→ **EXERCISE DETAILS**
The records below must be duplicated exactly, character for character.

→ **Saved entries**
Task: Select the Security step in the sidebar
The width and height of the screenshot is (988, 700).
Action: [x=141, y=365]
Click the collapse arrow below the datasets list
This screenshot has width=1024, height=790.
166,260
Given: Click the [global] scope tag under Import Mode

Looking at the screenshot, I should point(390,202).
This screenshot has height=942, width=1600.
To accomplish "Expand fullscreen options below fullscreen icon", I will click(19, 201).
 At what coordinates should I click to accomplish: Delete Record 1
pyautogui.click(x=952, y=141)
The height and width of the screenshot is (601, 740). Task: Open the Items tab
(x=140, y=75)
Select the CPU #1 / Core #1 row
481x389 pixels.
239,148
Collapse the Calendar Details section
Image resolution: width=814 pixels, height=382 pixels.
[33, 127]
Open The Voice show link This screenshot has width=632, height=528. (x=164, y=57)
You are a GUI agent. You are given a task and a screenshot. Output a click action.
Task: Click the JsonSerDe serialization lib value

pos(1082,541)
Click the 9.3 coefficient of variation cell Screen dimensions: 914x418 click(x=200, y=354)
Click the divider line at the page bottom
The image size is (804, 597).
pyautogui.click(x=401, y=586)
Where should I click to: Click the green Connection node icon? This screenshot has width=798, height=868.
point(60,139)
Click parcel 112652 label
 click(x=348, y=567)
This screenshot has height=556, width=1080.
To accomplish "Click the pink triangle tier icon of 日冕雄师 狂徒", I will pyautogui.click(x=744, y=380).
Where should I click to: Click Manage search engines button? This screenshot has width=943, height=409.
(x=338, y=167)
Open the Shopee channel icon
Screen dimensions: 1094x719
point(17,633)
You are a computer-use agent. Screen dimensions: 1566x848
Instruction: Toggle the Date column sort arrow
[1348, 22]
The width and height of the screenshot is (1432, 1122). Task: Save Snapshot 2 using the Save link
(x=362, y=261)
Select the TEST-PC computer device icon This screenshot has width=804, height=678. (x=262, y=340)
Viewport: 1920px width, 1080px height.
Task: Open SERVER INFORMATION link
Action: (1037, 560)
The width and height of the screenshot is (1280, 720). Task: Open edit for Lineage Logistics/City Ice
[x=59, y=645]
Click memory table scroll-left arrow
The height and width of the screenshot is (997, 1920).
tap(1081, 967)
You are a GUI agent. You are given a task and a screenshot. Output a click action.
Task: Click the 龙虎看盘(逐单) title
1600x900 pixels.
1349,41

→ **TASK RESPONSE**
Task: Select the Security step in the sidebar
The width and height of the screenshot is (988, 700).
Action: [x=141, y=365]
Click the collapse arrow below the datasets list
This screenshot has width=1024, height=790.
166,260
Given: Click the [global] scope tag under Import Mode

Looking at the screenshot, I should point(390,202).
This screenshot has height=942, width=1600.
To accomplish "Expand fullscreen options below fullscreen icon", I will click(19, 201).
 At what coordinates should I click to accomplish: Delete Record 1
pyautogui.click(x=952, y=141)
The height and width of the screenshot is (601, 740). Task: Open the Items tab
(x=140, y=75)
Select the CPU #1 / Core #1 row
481x389 pixels.
239,148
Collapse the Calendar Details section
Image resolution: width=814 pixels, height=382 pixels.
[33, 127]
Open The Voice show link This screenshot has width=632, height=528. (x=164, y=57)
You are a GUI agent. You are given a task and a screenshot. Output a click action.
Task: Click the JsonSerDe serialization lib value

pos(1082,541)
Click the 9.3 coefficient of variation cell Screen dimensions: 914x418 click(x=200, y=354)
Click the divider line at the page bottom
The image size is (804, 597).
pyautogui.click(x=401, y=586)
Where should I click to: Click the green Connection node icon? This screenshot has width=798, height=868.
point(60,139)
Click parcel 112652 label
 click(x=348, y=567)
This screenshot has height=556, width=1080.
To accomplish "Click the pink triangle tier icon of 日冕雄师 狂徒", I will pyautogui.click(x=744, y=380).
Where should I click to: Click Manage search engines button? This screenshot has width=943, height=409.
(x=338, y=167)
Open the Shopee channel icon
Screen dimensions: 1094x719
point(17,633)
You are a computer-use agent. Screen dimensions: 1566x848
Instruction: Toggle the Date column sort arrow
[1348, 22]
The width and height of the screenshot is (1432, 1122). Task: Save Snapshot 2 using the Save link
(x=362, y=261)
Select the TEST-PC computer device icon This screenshot has width=804, height=678. (x=262, y=340)
Viewport: 1920px width, 1080px height.
Task: Open SERVER INFORMATION link
Action: (1037, 560)
The width and height of the screenshot is (1280, 720). Task: Open edit for Lineage Logistics/City Ice
[x=59, y=645]
Click memory table scroll-left arrow
The height and width of the screenshot is (997, 1920).
tap(1081, 967)
You are a GUI agent. You are given a task and a screenshot. Output a click action.
Task: Click the 龙虎看盘(逐单) title
1600x900 pixels.
1349,41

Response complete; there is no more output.